In 1952, Chotin had a new 3,200 hp. towboat built at Nashville Bridge that was christened Jos. Chotin, and the original was then renamed Paul Chotin. In 1955, the Paul Chotin was sold to Valley Towing Service, Memphis, Tenn., which renamed it Ole Miss.
In 1960 the Ole Miss was repowered with a pair of GM 16-567AC diesels, making it 3,200 hp. It was sold in August 1983 to StaBrite-Cummings Marine Inc., Memphis, and again sold in December 1983 to G&C Towing Inc., Point Pleasant, W.Va. In 1990, the G&C assets were transferred to Kanawha River Towing Inc., Point Pleasant. In December 1996, the Ole Miss was sold for a final time to Ronald Grimm, McKees Rocks, Pa. Grimm did not operate the boat much and in the 2001 edition of the Inland River Record it was listed in the “Off the Record” section and shown as “Out of Documentation.” At some point after this it was scrapped.
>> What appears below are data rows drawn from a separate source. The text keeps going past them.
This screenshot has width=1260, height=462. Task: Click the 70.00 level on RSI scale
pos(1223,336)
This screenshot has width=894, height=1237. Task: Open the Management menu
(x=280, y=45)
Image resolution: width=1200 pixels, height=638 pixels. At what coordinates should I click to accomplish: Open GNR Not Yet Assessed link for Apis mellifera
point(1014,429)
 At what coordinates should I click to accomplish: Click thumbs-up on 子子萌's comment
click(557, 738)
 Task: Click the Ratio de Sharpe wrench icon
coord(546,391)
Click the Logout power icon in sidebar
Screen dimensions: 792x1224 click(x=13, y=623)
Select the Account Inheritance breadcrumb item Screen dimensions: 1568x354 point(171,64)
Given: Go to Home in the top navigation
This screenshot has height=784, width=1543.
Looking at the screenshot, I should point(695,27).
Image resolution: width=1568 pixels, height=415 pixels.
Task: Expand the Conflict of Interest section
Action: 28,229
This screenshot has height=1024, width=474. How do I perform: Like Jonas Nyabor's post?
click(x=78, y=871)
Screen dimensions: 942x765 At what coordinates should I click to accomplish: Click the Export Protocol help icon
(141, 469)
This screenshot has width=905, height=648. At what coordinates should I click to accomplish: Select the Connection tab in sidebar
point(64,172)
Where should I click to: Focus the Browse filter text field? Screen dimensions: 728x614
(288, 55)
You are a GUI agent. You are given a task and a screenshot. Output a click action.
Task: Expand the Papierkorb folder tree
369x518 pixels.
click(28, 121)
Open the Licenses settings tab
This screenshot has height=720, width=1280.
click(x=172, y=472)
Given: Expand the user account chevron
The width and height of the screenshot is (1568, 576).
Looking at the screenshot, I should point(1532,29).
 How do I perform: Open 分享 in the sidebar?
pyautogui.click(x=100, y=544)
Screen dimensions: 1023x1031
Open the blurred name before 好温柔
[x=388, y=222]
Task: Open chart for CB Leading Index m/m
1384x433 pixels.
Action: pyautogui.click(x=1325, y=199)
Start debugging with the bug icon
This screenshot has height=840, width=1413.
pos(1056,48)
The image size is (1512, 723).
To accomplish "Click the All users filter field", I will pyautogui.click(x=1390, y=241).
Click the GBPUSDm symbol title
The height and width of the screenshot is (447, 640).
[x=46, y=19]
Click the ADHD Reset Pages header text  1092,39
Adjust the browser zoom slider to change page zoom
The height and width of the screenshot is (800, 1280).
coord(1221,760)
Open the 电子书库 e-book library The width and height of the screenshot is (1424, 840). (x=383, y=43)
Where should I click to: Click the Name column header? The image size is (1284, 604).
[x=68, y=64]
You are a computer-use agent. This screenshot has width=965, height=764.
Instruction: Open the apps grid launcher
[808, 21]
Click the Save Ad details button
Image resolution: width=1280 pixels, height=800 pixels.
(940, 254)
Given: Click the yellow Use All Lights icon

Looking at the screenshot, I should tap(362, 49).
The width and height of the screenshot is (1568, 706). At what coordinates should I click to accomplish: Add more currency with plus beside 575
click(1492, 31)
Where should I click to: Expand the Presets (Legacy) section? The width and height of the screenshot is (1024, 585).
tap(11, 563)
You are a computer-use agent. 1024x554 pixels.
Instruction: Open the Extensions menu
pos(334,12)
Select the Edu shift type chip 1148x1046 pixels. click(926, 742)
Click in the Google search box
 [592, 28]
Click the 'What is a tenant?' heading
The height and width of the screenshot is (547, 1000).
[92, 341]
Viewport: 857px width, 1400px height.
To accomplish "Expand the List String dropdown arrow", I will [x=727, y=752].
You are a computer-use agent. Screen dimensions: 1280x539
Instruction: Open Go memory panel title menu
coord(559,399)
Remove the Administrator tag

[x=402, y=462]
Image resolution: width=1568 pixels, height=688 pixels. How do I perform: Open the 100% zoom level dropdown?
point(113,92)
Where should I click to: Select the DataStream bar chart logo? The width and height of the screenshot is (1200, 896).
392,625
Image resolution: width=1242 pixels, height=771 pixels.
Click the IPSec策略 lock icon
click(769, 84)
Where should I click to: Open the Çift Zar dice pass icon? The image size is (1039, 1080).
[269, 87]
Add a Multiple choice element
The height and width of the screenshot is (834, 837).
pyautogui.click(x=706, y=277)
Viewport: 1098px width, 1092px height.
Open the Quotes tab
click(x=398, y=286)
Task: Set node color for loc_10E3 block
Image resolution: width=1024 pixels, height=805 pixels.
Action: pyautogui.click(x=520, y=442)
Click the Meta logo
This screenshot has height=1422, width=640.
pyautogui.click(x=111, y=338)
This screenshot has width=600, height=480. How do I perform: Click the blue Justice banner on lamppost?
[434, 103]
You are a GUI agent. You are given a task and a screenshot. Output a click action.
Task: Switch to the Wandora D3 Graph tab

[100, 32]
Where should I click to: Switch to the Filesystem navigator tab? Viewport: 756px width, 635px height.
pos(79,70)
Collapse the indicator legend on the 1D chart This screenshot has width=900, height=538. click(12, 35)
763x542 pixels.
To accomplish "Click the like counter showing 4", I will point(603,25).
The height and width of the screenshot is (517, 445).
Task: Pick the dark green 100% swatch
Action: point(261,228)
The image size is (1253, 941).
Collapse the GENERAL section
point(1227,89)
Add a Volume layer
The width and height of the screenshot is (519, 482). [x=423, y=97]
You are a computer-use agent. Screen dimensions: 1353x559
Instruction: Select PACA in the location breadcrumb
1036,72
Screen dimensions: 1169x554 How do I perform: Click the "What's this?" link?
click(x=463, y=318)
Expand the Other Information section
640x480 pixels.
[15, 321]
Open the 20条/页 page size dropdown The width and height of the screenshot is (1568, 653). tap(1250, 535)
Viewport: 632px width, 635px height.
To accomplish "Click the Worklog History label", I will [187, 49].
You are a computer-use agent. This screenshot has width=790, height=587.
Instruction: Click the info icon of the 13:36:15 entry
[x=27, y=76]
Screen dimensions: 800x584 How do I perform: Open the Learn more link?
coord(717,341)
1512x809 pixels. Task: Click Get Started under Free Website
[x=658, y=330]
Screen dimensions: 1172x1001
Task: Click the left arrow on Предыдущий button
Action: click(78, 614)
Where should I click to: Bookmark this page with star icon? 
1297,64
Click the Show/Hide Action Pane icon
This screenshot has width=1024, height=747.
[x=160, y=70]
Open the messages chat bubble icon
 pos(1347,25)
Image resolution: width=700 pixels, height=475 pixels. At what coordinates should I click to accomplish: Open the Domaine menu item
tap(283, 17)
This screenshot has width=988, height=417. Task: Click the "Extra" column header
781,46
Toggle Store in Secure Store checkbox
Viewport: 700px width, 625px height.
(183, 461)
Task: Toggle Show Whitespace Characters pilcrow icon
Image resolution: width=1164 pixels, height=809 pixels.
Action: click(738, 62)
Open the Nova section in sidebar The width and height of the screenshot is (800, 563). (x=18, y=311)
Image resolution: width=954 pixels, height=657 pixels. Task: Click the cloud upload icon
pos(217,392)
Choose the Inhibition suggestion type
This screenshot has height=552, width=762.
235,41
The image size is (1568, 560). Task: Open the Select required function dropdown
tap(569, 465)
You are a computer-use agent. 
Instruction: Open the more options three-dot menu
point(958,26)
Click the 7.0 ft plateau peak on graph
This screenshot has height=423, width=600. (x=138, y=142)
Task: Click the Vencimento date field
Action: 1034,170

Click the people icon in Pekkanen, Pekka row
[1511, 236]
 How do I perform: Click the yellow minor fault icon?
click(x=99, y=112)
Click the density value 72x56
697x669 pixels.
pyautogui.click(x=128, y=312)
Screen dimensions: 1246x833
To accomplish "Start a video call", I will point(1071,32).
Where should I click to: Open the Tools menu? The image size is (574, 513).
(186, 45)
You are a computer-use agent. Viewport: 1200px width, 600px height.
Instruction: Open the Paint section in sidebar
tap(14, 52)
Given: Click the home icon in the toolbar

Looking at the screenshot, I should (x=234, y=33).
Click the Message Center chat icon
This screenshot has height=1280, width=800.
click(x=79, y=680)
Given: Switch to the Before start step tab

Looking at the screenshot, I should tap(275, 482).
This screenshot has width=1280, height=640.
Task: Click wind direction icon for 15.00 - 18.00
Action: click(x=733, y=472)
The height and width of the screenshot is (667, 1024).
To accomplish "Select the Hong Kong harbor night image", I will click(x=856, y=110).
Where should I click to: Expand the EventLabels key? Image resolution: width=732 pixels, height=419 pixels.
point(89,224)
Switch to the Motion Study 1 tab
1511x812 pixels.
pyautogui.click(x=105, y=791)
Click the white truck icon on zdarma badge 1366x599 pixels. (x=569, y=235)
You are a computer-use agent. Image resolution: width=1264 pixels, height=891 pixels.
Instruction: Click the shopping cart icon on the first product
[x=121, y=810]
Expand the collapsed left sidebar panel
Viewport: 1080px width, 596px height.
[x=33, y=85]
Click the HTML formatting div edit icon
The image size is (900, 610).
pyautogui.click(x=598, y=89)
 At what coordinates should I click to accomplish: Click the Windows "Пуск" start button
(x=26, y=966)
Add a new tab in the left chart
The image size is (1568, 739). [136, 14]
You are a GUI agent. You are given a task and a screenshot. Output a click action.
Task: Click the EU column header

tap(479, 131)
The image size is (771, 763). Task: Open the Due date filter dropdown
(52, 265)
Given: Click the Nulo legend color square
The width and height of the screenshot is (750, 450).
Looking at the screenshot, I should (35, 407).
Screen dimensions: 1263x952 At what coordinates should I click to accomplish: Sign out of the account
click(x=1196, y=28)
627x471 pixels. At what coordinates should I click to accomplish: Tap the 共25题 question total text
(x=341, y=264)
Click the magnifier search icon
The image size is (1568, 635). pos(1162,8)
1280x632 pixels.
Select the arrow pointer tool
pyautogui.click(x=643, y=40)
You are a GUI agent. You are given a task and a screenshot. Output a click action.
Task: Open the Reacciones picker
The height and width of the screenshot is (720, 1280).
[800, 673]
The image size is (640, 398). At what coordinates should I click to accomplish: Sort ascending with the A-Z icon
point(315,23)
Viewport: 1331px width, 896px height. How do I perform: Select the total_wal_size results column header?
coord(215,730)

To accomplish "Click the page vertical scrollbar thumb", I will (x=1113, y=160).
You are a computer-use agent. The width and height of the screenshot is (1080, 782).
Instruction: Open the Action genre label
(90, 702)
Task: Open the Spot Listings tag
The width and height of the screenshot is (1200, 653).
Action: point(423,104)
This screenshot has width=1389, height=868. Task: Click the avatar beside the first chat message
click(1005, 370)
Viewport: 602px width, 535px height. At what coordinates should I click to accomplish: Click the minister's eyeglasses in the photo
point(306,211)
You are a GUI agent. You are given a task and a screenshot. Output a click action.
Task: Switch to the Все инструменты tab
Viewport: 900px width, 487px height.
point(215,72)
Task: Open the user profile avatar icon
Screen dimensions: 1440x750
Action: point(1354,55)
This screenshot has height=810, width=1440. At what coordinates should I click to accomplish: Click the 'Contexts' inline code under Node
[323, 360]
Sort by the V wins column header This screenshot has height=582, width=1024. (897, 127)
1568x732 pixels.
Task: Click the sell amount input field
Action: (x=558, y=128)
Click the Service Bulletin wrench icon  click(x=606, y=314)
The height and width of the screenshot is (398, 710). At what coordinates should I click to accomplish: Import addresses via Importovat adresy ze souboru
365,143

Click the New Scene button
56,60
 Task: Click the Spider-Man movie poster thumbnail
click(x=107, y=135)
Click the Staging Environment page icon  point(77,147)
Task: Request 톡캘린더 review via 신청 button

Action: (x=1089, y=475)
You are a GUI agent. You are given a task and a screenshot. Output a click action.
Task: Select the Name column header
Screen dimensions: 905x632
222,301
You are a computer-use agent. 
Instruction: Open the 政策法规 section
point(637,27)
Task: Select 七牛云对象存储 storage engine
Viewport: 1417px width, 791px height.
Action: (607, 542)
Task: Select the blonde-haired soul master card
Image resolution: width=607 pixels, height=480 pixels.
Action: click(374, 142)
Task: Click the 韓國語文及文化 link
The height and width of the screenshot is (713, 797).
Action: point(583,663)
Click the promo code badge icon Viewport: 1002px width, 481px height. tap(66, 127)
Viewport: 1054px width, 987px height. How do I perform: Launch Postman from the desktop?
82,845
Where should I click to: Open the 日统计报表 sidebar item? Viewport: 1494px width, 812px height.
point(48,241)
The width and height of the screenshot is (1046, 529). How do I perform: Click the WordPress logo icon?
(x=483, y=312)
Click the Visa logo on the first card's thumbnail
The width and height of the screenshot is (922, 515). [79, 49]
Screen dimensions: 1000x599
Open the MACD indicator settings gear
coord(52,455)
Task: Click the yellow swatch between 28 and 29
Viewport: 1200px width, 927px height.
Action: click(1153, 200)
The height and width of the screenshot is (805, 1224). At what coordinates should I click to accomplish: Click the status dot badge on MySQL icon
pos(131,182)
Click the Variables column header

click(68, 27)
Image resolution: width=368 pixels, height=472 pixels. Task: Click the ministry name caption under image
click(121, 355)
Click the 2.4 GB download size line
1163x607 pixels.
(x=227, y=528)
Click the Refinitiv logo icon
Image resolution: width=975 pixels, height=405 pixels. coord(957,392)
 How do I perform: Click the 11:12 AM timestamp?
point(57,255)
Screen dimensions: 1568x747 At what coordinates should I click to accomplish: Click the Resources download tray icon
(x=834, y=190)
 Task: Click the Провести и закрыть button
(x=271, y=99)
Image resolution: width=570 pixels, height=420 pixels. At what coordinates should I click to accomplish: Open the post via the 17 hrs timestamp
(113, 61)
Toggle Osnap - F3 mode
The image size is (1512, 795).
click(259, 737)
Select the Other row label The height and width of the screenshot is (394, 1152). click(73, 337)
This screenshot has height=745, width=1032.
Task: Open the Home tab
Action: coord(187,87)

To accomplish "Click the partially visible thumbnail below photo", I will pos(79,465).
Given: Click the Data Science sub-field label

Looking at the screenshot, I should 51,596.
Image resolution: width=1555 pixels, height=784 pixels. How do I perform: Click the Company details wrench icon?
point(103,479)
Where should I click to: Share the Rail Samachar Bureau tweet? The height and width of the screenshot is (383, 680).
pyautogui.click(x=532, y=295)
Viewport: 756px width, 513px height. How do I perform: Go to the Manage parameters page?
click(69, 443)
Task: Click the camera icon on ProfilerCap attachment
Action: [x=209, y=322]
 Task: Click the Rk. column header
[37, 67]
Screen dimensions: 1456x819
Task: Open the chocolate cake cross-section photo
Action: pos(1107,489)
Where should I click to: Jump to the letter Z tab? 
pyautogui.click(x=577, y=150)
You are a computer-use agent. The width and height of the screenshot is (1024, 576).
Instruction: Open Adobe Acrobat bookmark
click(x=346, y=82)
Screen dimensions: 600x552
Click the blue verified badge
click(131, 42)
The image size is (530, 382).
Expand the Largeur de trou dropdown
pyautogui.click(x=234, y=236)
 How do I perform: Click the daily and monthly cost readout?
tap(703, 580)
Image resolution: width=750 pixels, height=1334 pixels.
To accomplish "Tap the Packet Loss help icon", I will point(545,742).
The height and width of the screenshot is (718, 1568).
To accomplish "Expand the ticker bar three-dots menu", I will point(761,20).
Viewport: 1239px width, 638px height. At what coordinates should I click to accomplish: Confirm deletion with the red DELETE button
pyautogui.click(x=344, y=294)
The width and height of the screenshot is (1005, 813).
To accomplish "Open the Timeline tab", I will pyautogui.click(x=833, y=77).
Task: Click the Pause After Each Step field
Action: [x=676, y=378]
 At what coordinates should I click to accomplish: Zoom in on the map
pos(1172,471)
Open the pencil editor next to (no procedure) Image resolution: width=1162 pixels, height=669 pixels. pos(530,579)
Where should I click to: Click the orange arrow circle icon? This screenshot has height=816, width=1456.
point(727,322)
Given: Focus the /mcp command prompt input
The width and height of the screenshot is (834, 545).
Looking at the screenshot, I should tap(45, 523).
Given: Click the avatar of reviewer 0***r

Capt. Joe Chotin had this boat built at a time when Nashville Bridge and others were already building good-sized diesel prop towboats, but he must have wanted what he was used to. After spending what must have been a considerable amount of money to rebuild it, the boat did go on to have a total career of some 65 years of service, going from 10 years as a sternwheel steamer to 55 years as a diesel prop boat, still somewhat retaining the aura of a steamboat.
Caption for top photo: Str. Jos. Chotin underway. (Dan Owen Boat Photo Museum collection)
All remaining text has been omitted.